WHAT IS REQUIRED
Return, exactly and in full, the lines of the records below starting at the one with "You are a computer-use agent. 226x226 pixels." and ending at the one with "Instruction: Filter extensions", and no other lines.

____________

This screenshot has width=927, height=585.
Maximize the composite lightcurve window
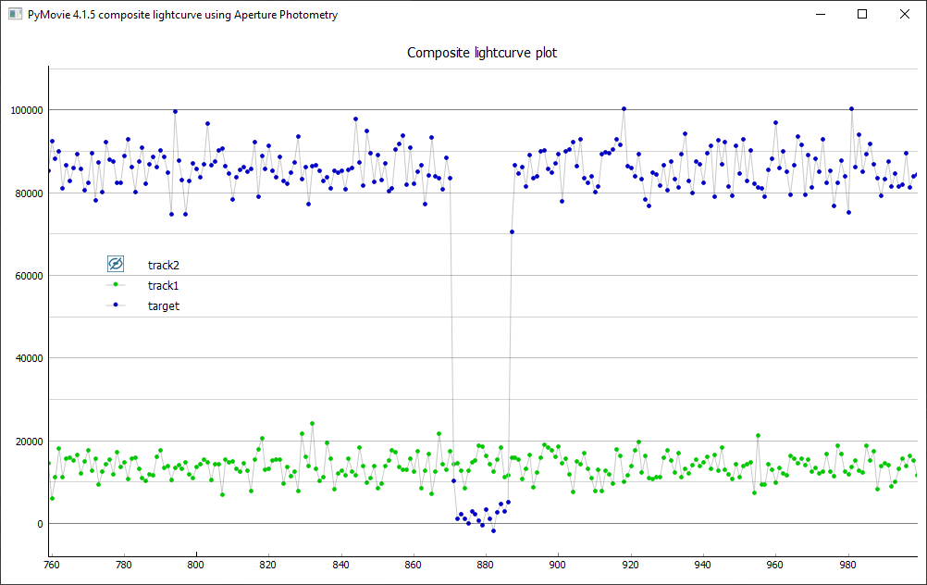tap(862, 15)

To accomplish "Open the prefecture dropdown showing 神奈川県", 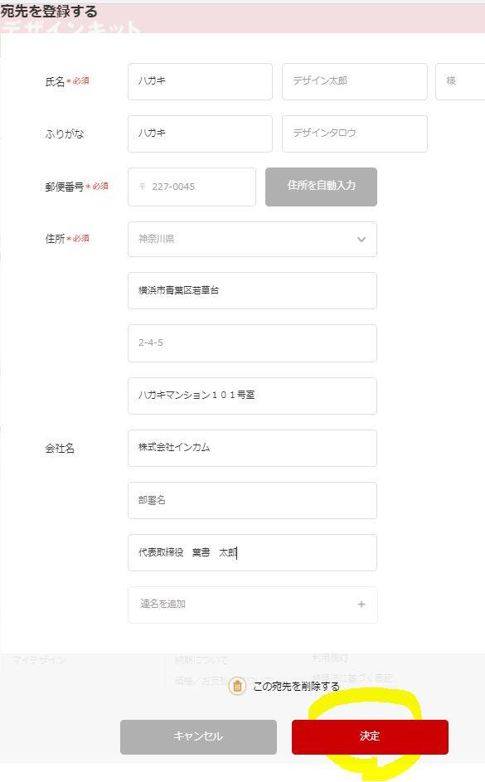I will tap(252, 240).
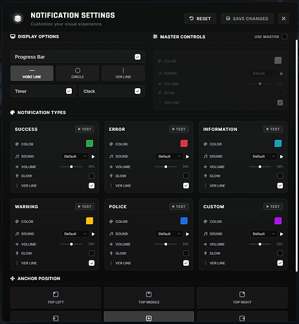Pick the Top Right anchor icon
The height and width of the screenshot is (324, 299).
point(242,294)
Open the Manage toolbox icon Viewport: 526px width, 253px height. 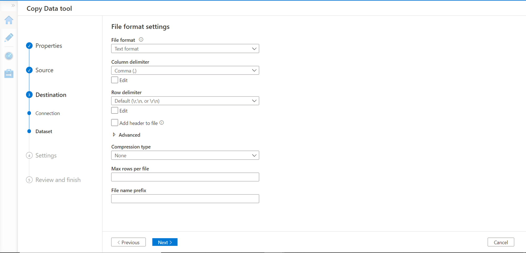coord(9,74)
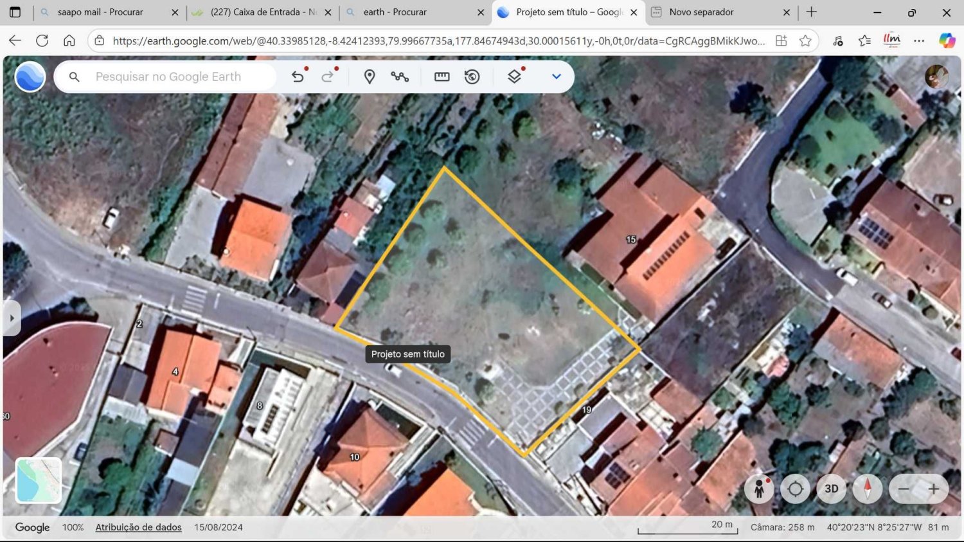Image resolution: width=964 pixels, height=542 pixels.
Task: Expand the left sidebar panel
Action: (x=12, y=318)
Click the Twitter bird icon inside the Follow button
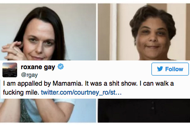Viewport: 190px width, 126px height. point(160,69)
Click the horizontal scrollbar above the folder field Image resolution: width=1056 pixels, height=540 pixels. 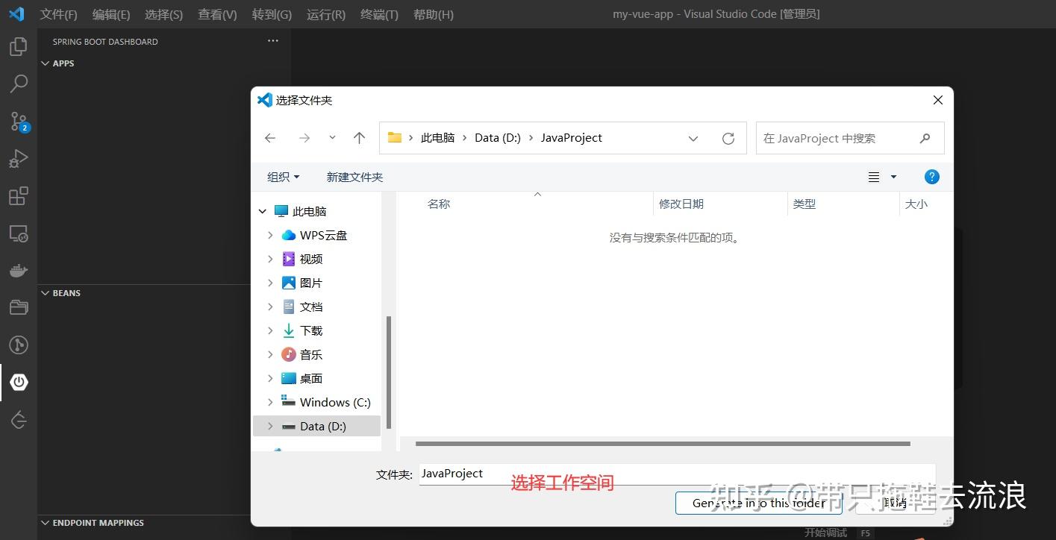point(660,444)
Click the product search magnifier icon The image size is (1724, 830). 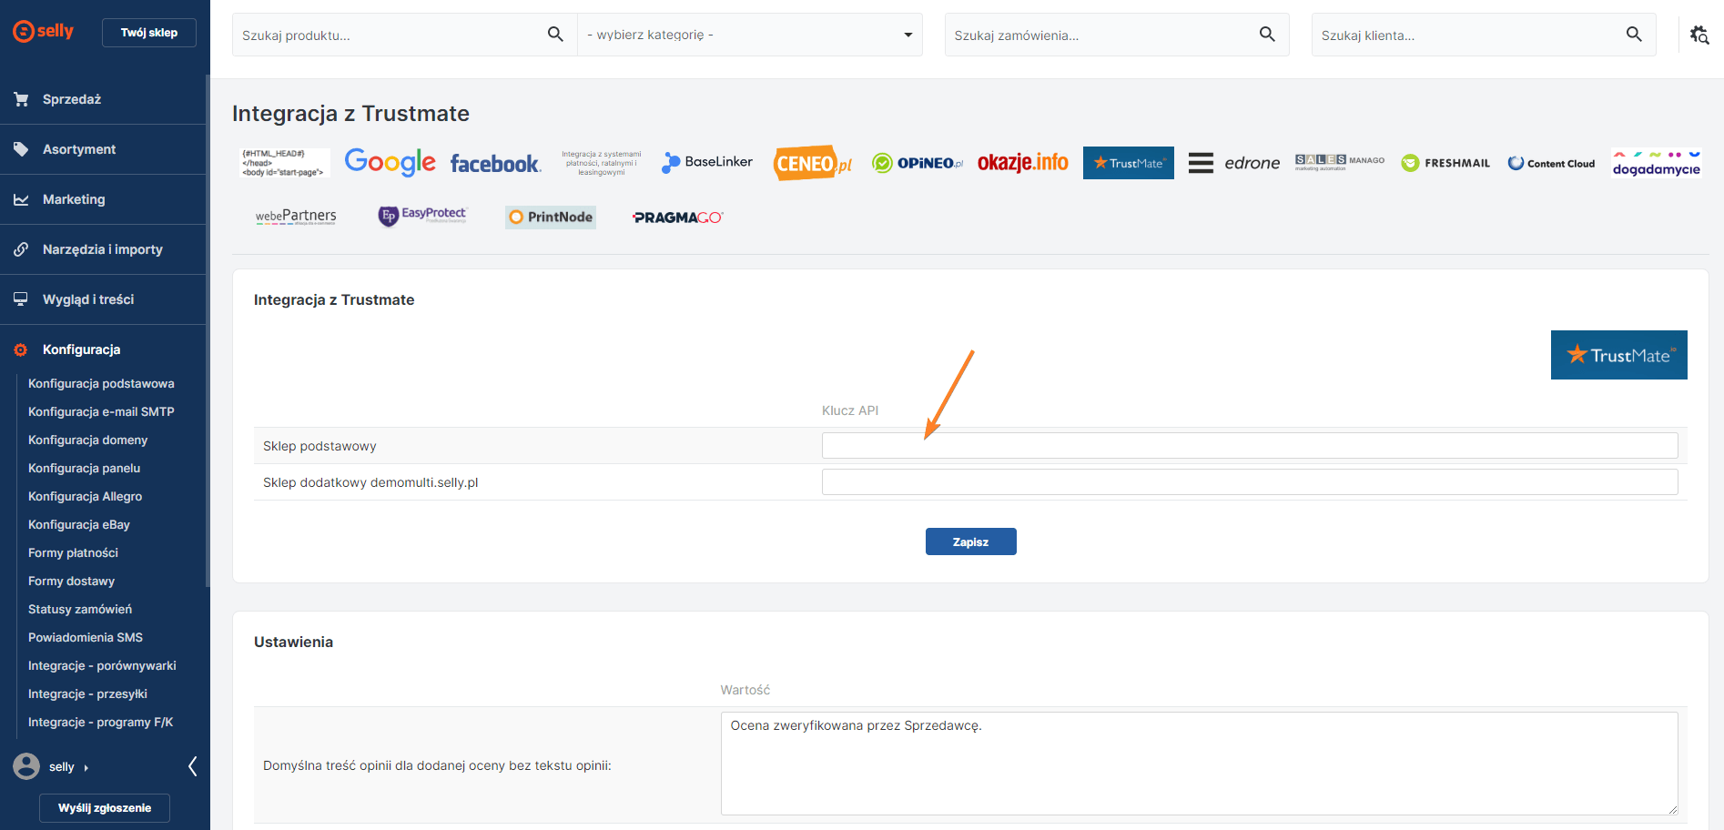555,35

____________

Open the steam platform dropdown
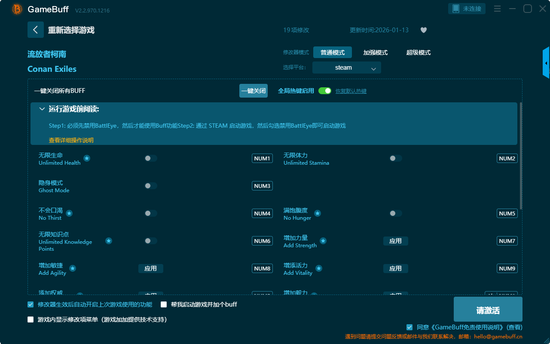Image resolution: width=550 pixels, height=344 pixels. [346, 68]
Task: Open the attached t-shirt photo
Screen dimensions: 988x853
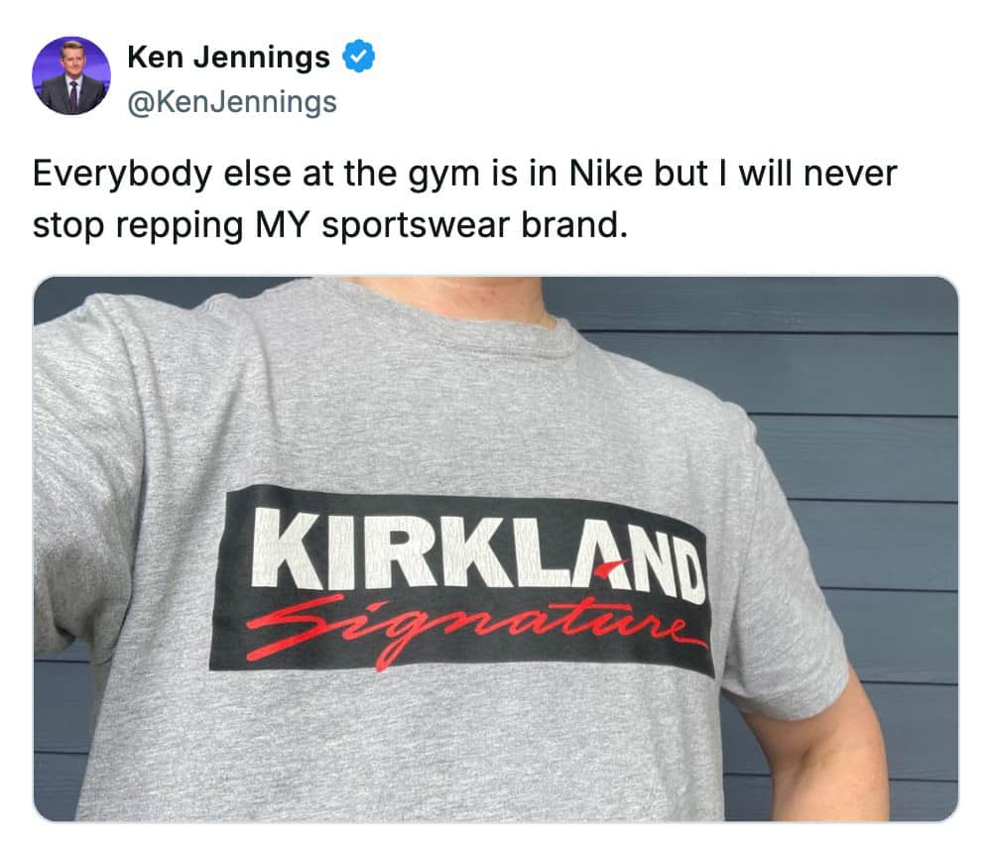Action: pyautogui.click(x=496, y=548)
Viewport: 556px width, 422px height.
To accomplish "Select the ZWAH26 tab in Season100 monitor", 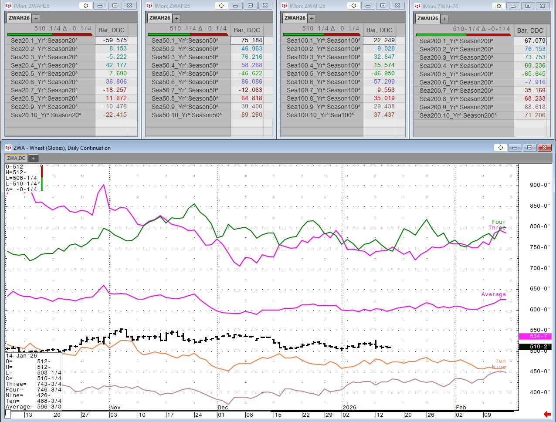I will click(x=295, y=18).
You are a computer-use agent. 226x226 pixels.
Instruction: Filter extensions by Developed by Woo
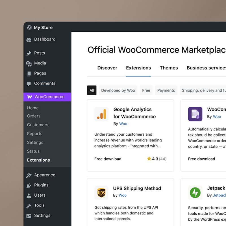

____________

OUTPUT OF THE TASK
You are a computer-use agent. 226x226 pixels.
Instruction: Filter extensions by Developed by Woo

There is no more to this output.